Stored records
──────────────────────────────

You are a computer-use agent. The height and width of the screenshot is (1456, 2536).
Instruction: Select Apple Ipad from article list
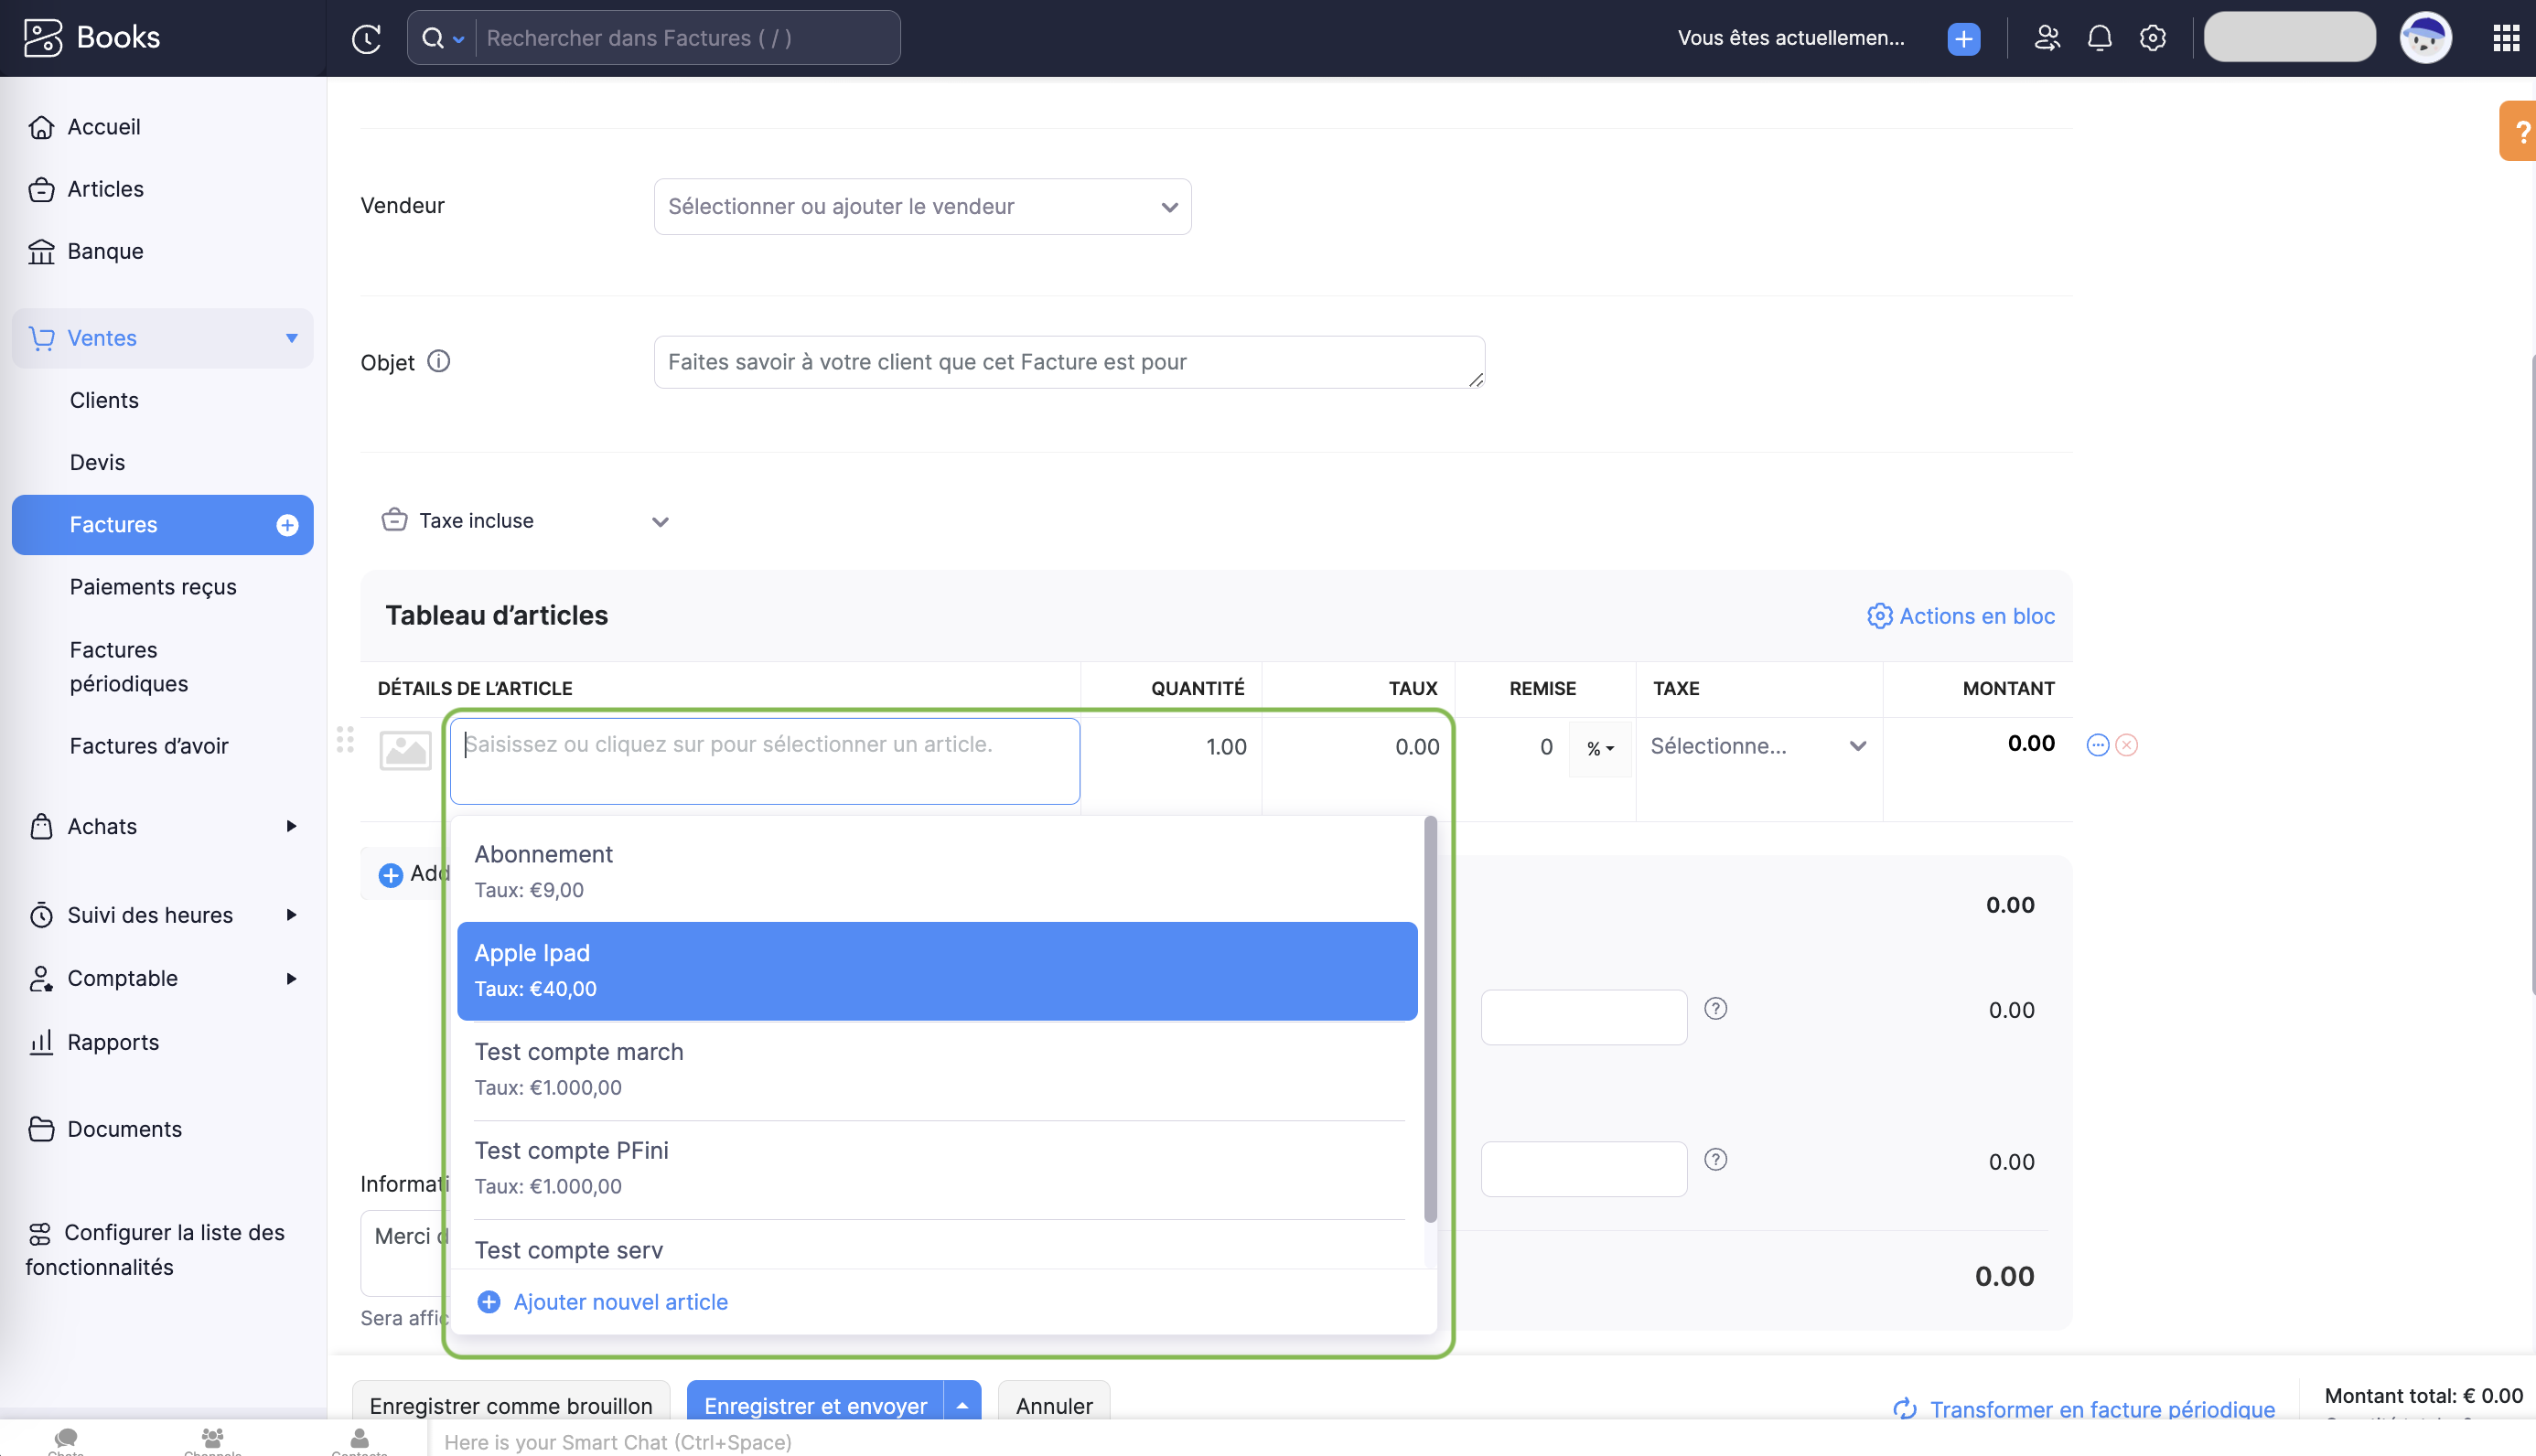[936, 970]
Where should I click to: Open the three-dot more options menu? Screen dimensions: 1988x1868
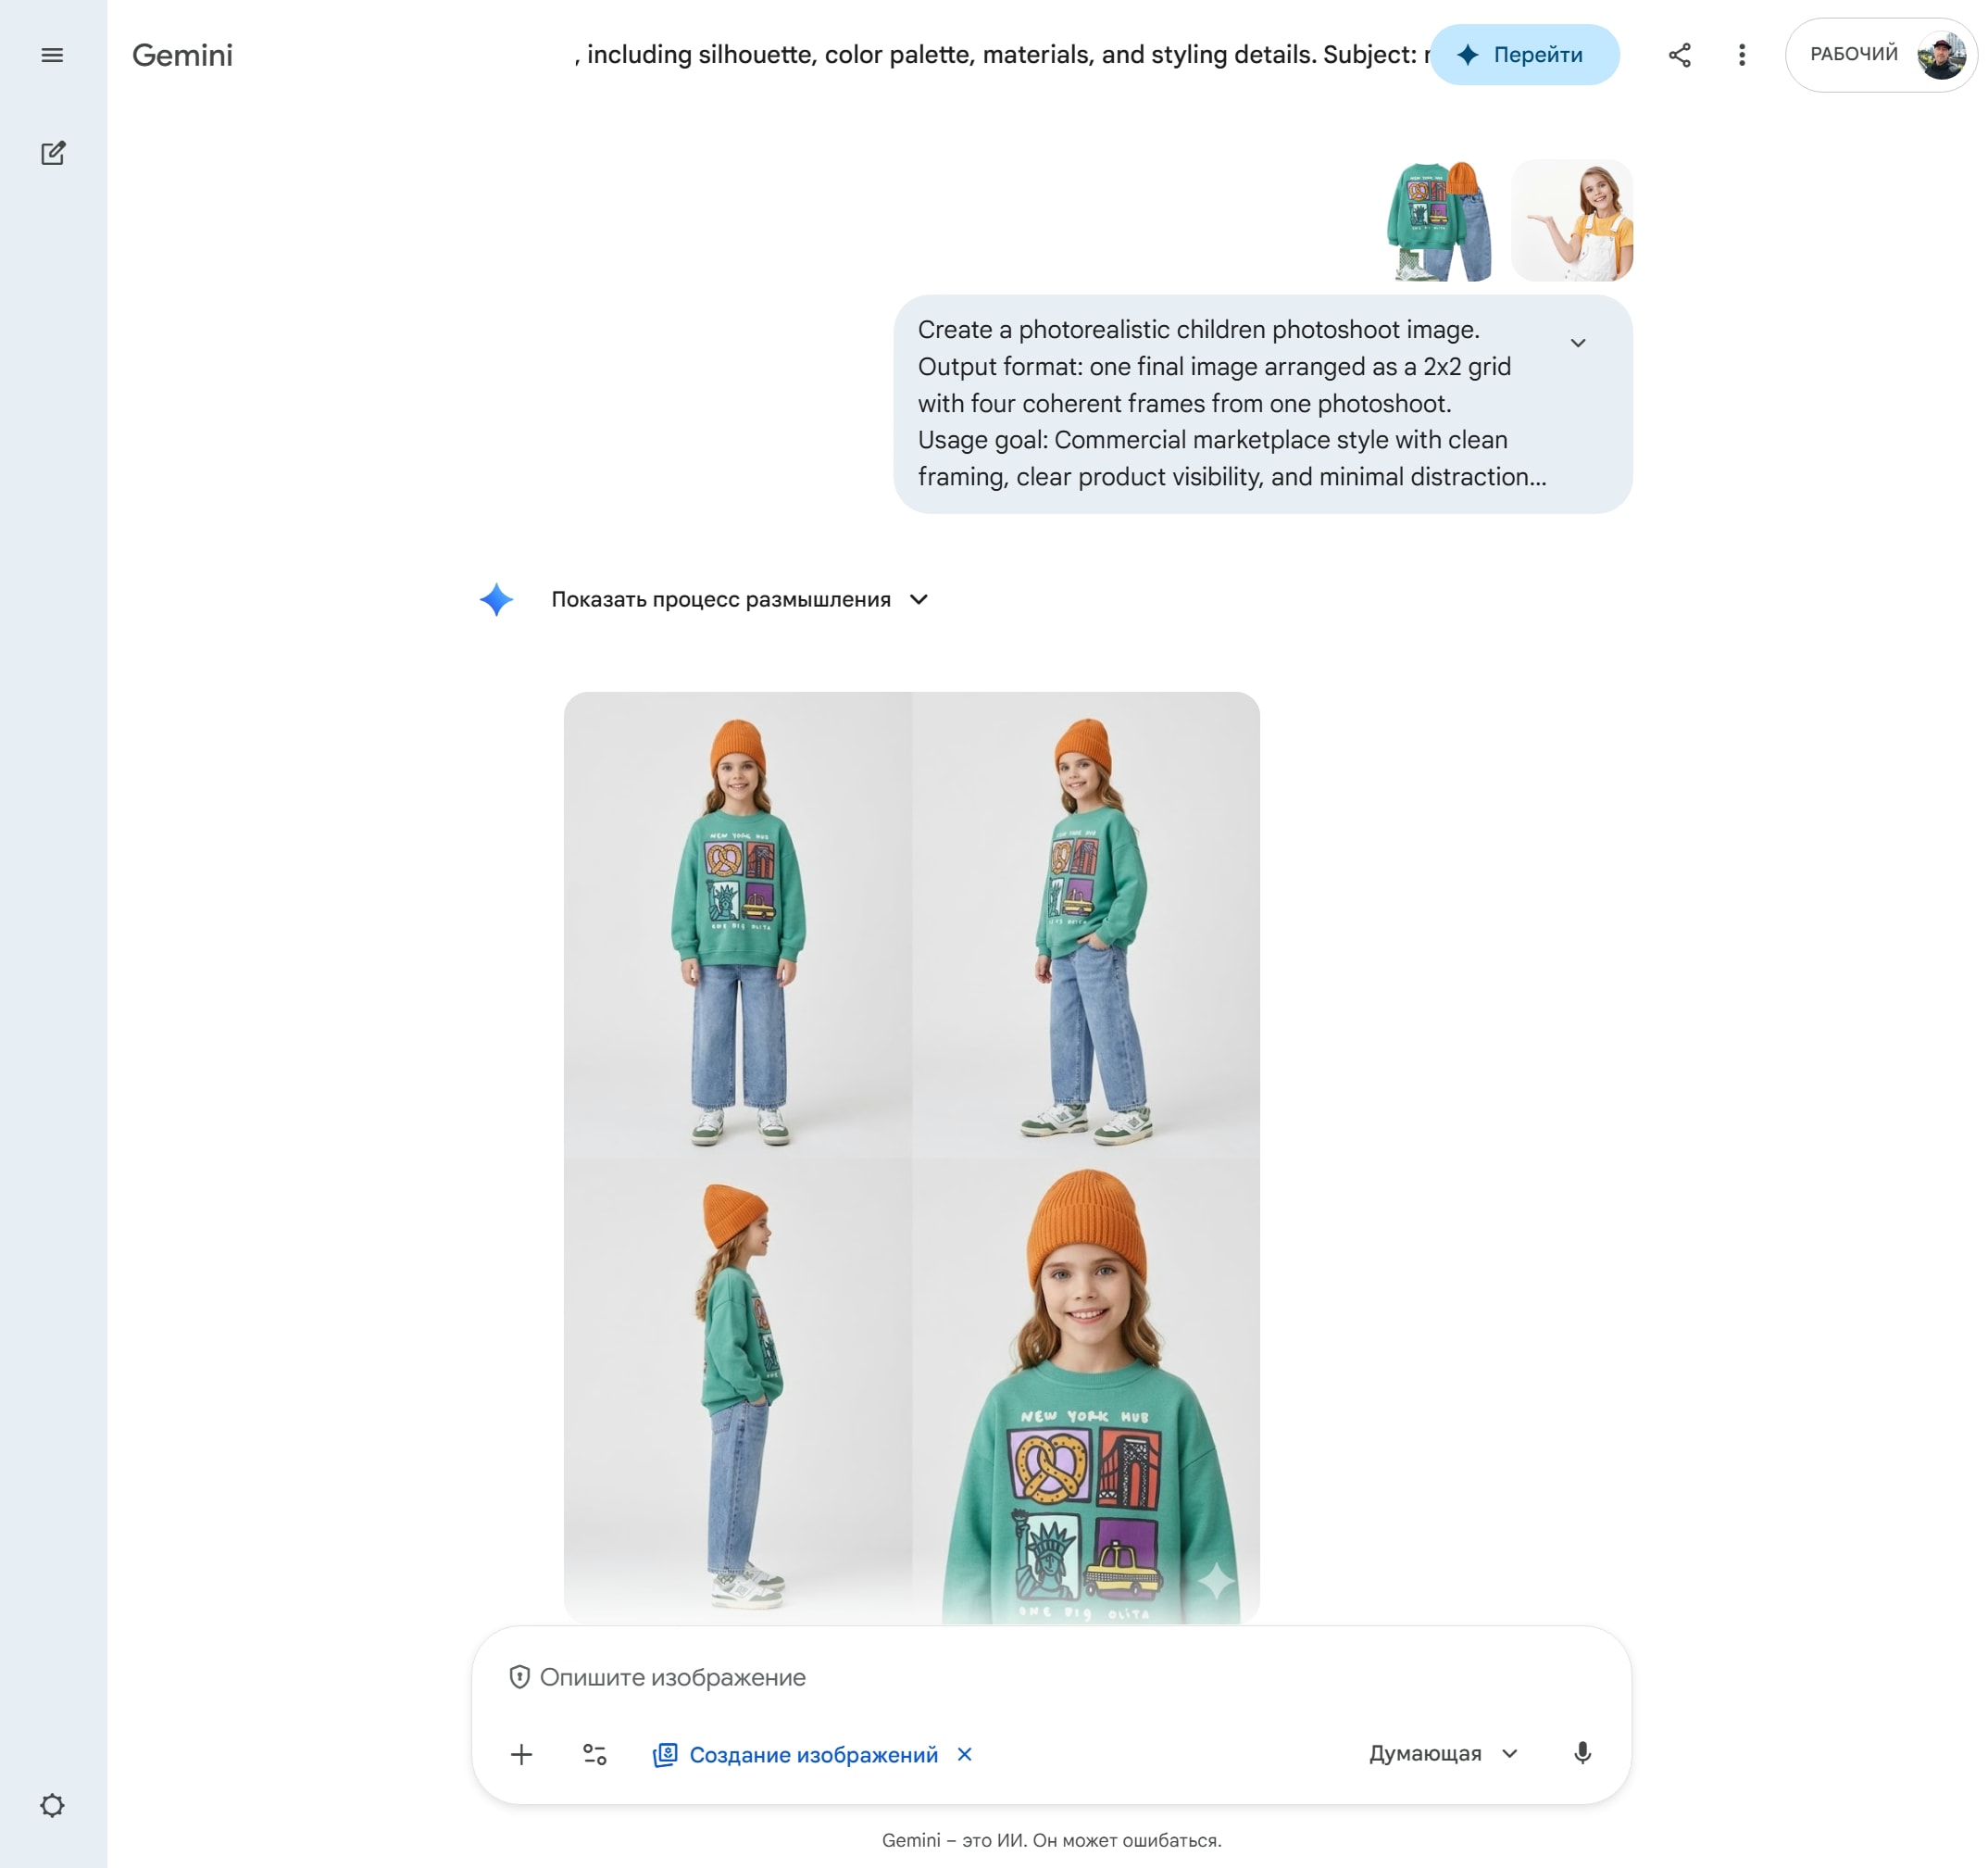(1741, 55)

──────────────────────────────

Pictures aside, reproduce every record exactly as it stands.

■ ANSWER FOR THE TASK:
You are a computer-use agent. The height and width of the screenshot is (1456, 2536).
Instruction: Select Apple Ipad from article list
[936, 970]
Where should I click to: Open the three-dot more options menu? Screen dimensions: 1988x1868
(1741, 55)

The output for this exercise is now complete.